Task goal:
For the records that follow, say how many lines have the word "computer" in them. Write the number and nothing more.

Information provided START

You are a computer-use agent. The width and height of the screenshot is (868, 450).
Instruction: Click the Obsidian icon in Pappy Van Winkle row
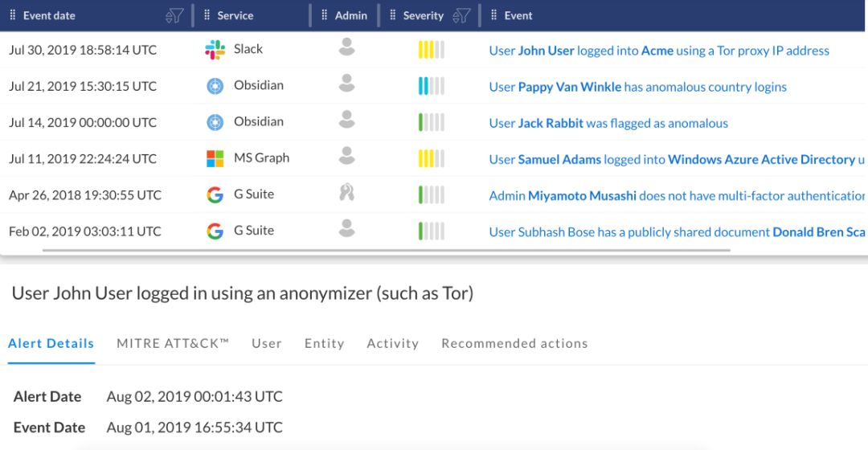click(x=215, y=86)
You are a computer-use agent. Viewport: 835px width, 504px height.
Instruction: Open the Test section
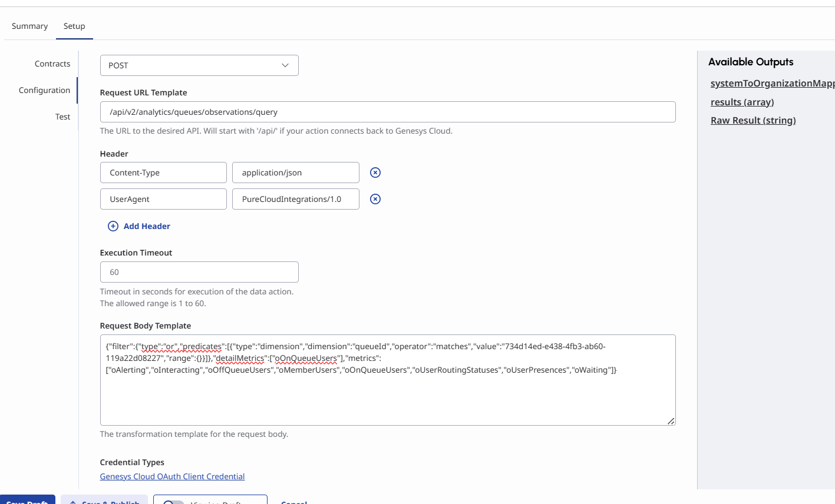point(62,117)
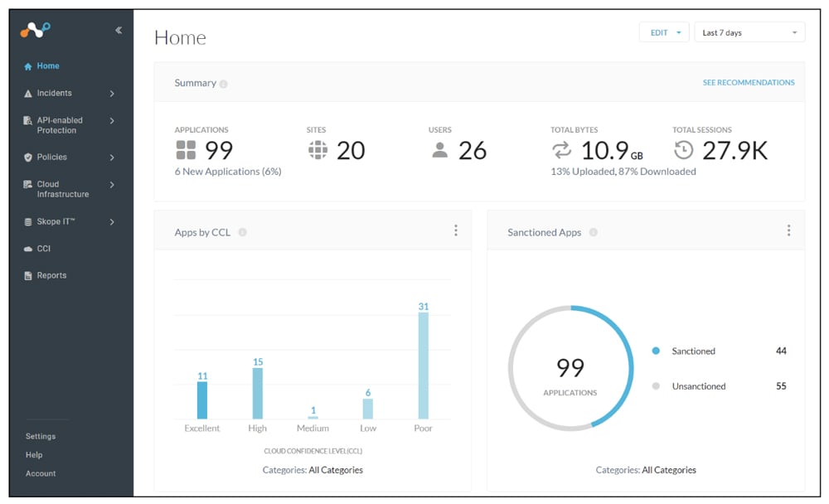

Information provided END
Information provided START

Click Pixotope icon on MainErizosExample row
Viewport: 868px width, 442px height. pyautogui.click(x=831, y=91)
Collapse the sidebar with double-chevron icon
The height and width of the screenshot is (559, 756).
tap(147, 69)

Information provided END

Exercise response:
2